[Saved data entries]
· · · · · · ·
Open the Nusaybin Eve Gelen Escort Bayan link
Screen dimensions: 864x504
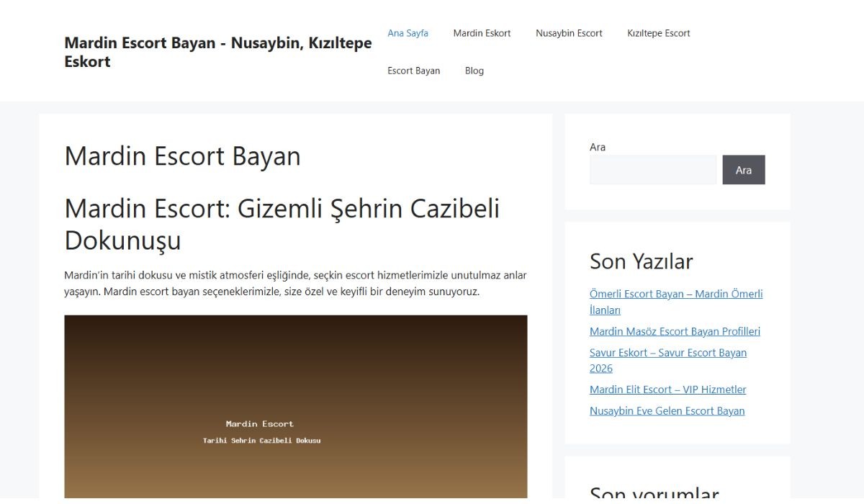667,411
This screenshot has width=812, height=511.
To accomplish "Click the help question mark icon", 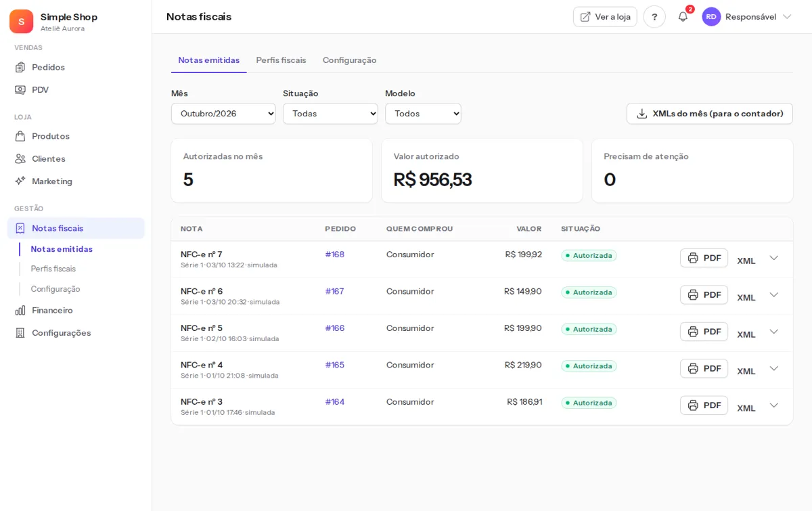I will 654,17.
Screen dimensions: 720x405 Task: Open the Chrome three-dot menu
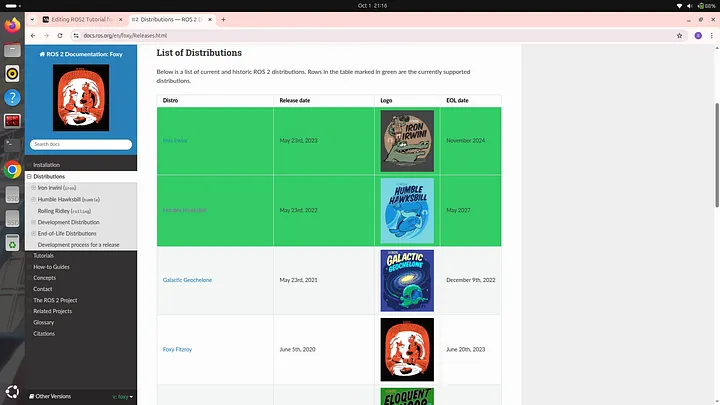tap(711, 35)
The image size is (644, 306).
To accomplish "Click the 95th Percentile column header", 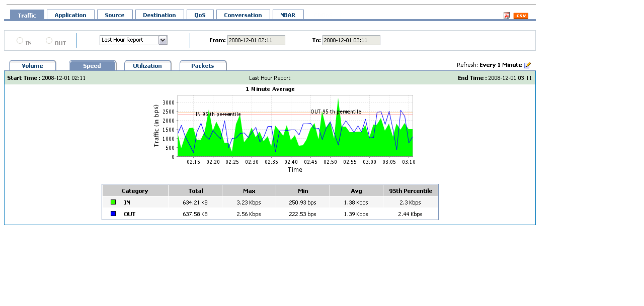I will [x=411, y=191].
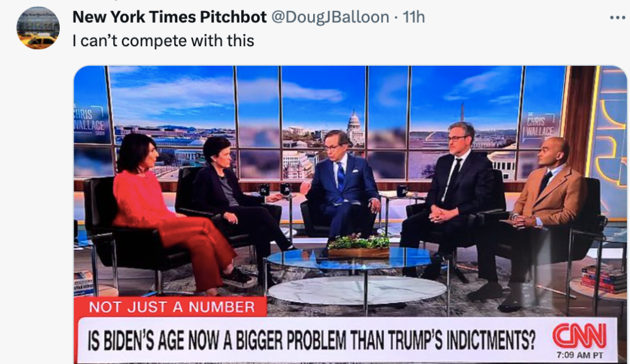Click the CNN logo in the image
The height and width of the screenshot is (364, 630).
(x=580, y=336)
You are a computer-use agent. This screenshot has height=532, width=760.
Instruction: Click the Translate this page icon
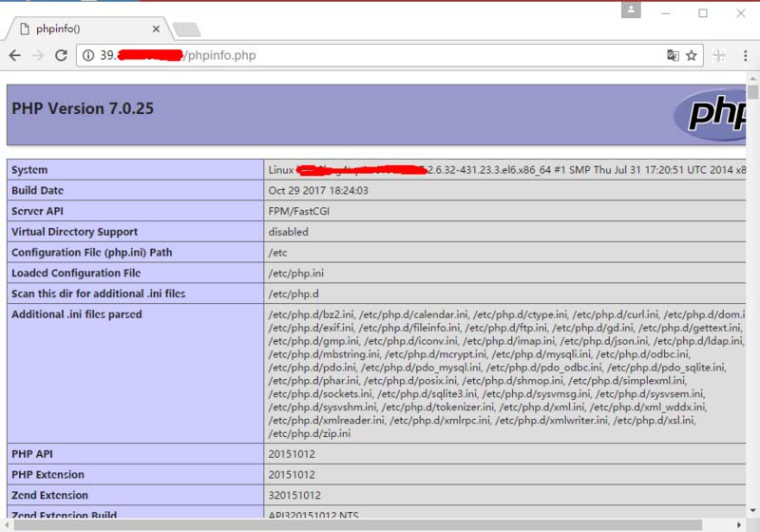pyautogui.click(x=673, y=55)
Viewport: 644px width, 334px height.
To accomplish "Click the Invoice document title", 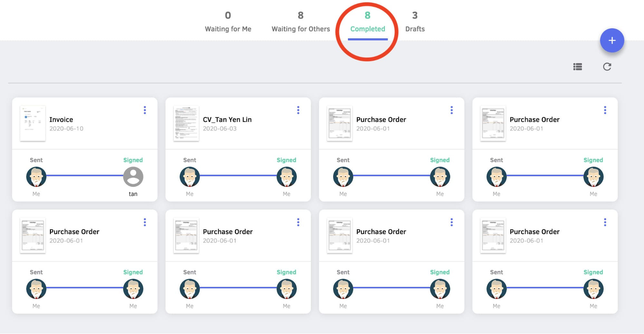I will coord(61,120).
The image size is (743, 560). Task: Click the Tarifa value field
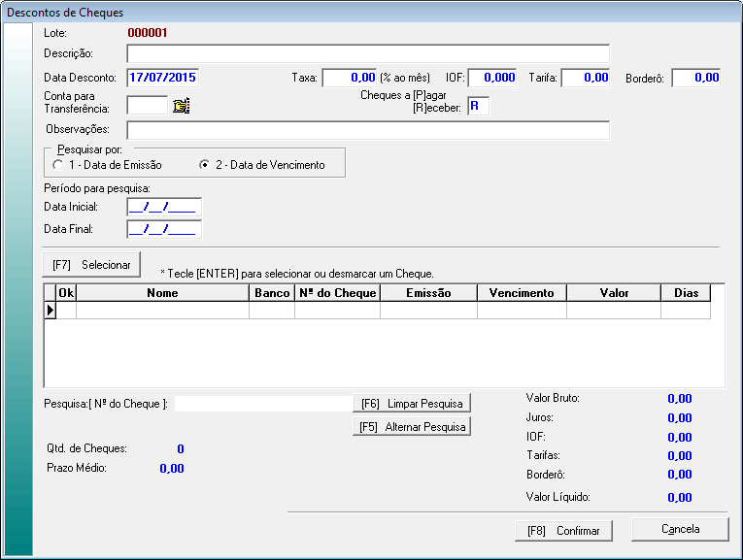tap(586, 78)
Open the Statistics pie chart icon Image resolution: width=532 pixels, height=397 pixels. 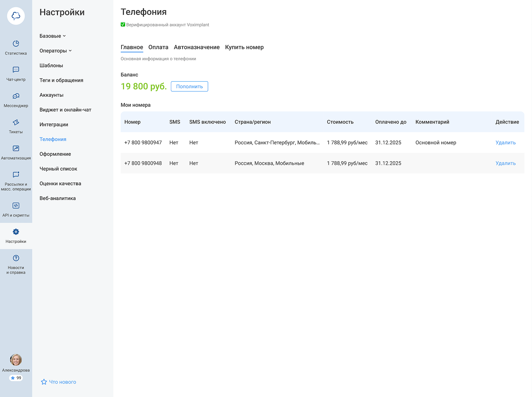coord(16,44)
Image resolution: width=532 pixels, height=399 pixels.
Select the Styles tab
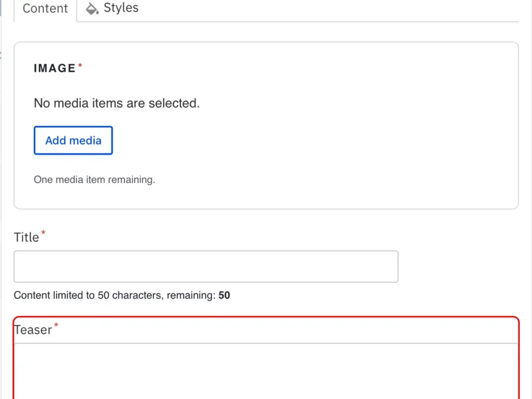120,8
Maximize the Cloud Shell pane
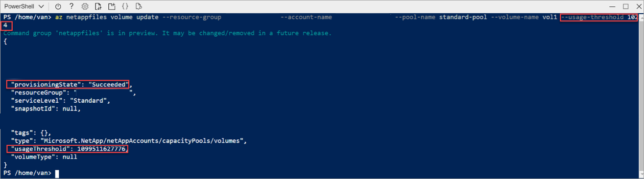This screenshot has height=179, width=644. 625,6
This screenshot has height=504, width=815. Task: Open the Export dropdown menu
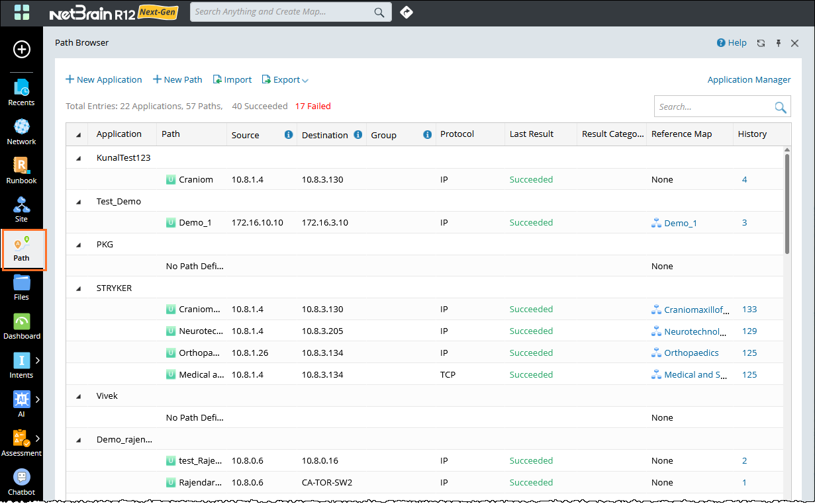tap(286, 80)
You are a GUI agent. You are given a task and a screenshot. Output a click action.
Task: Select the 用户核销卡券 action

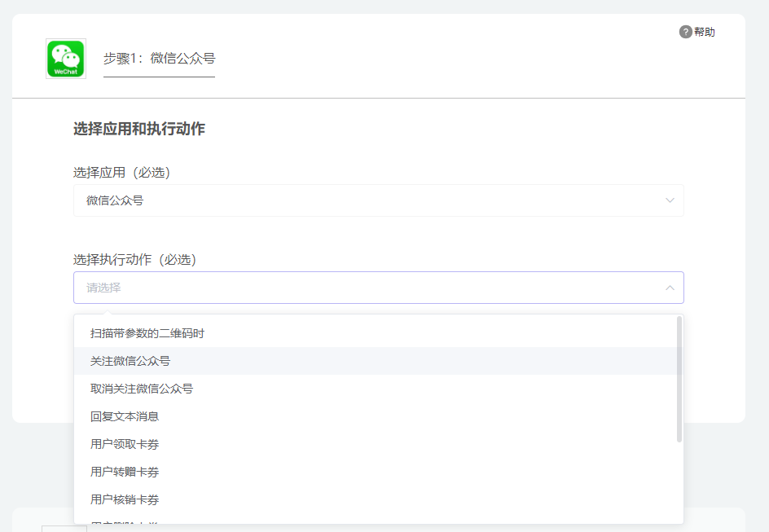[124, 499]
· · · · · · ·
### WHAT TO PRODUCE
Every line from the one containing "Select the Styles tab" through the final line of the records above is to be written out exactly; nothing else, and no pictures.

### EXERCISE RESPONSE
Select the Styles tab
120,8
Maximize the Cloud Shell pane
This screenshot has height=179, width=644. 625,6
This screenshot has height=504, width=815. Task: Open the Export dropdown menu
tap(286, 80)
You are a GUI agent. You are given a task and a screenshot. Output a click action.
Task: Select the 用户核销卡券 action

[124, 499]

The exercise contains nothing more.